No todo lo que recibí de ti fue amor, aunque sé que todo lo hiciste desde el amor que conocías. Algunas cosas fueron miedo, silencios, culpa o cansancio. Durante años llamé “amor” a todo lo que dolía y no sabía nombrar. Crecer contigo fue aprender a leer entre líneas: cuando no hablabas, cuando te contenías, cuando te sacrificabas. Y en medio de ese silencio, confundí tu supervivencia con ternura.
Aprendí que amar era callar, aguantar, resistir. Que pedir era peligroso. Que mostrar mi necesidad era convertirme en una carga. Así, sin darme cuenta, comencé a desaparecer en mis propios vínculos. Me volví fuerte, sí… pero a veces esa fuerza era una armadura para no llorar, para no sentir, para no pedir.
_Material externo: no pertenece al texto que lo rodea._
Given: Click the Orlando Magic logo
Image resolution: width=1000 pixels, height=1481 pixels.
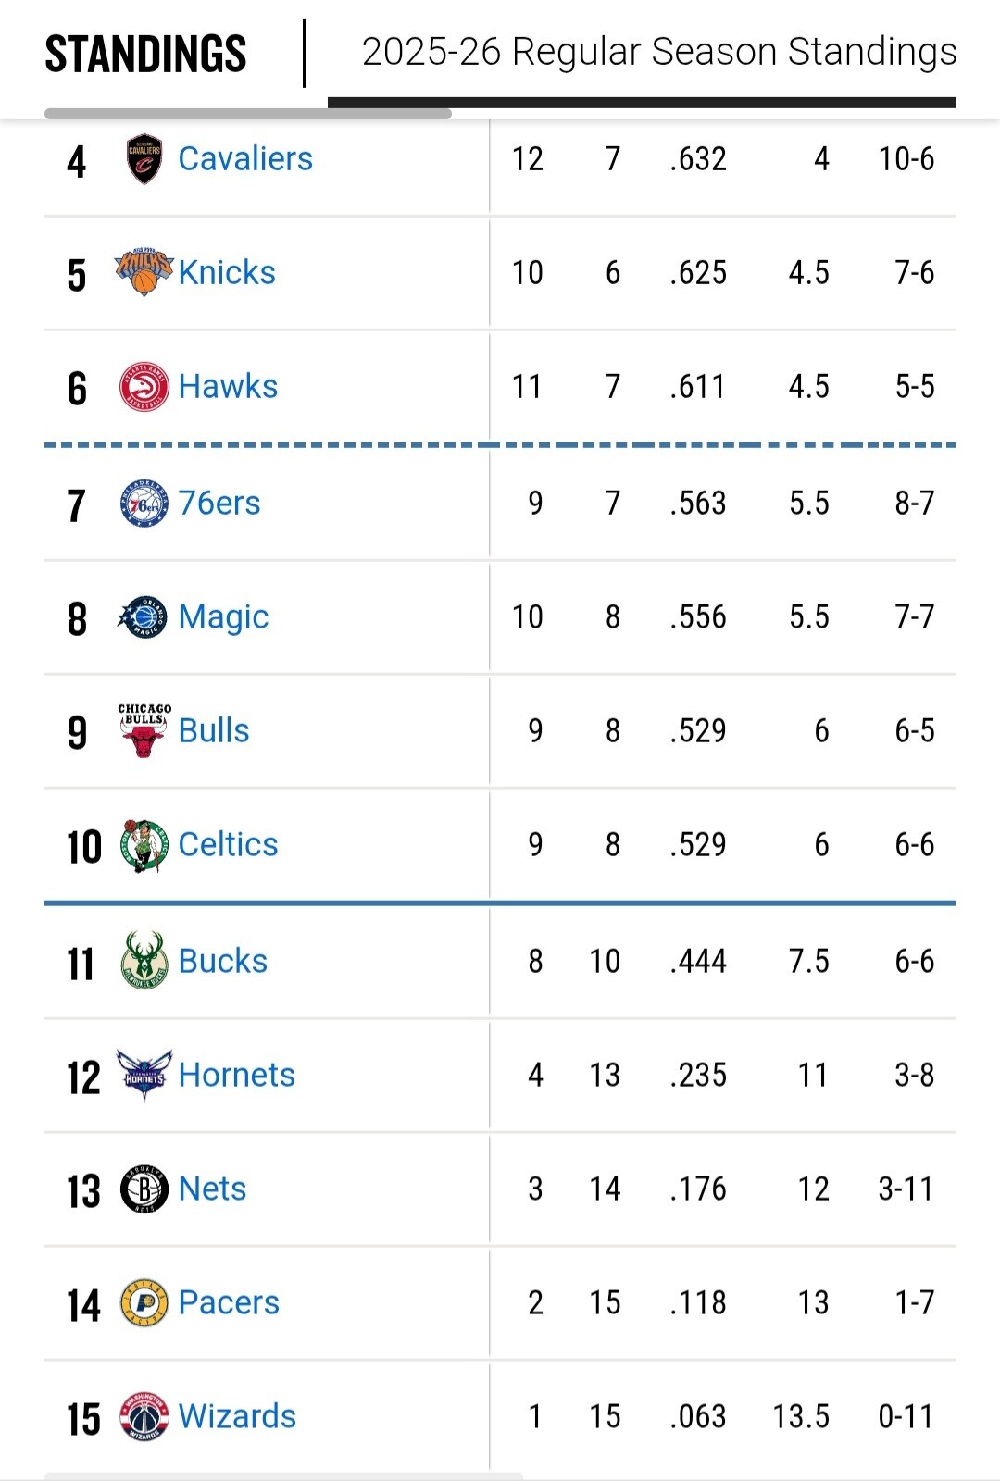Looking at the screenshot, I should 144,617.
Hoy reconozco que tú también fuiste hija. Que antes de ser madre fuiste una mujer con sueños, miedos y heridas que quizás nunca pudiste nombrar. Nadie te enseñó a abrazarte, y aun así me diste lo mejor que pudiste. Te observo y entiendo que hiciste lo que podías, con los recursos que tenías, en el contexto que te tocó vivir.
Y es aquí, en este punto de mi camino, donde decido dejar de exigirte lo que no pudiste darme. Porque ahora entiendo que la sanación no llega cuando el otro cambia, sino cuando elijo mirar con amor lo que antes miraba con dolor.
Te libero, mamá. Te libero de mis expectativas, de mis reproches silenciosos, de las veces que quise que fueras distinta. Y me libero a mí de seguir repitiendo las heridas que nos unieron.
Elijo honrarte sin cargar con tu historia.
Elijo agradecerte sin idealizarte.
Elijo amarte sin perderme.
Hoy abrazo a la mujer que fuiste, a la madre que intentó, a la niña que tal vez también necesitó consuelo. Y en ese abrazo, también me abrazo a mí. Porque al sanarte dentro de mí, me reconcilio con mi linaje, con la vida, con la mujer que soy.
Gracias por haberme dado la vida, por haberme enseñado, incluso a través del dolor, a reconocer mi valor, mi ternura, mi fortaleza. Gracias por mostrarme que el amor también puede reconstruirse, resignificarse y transformarse en algo más consciente y luminoso.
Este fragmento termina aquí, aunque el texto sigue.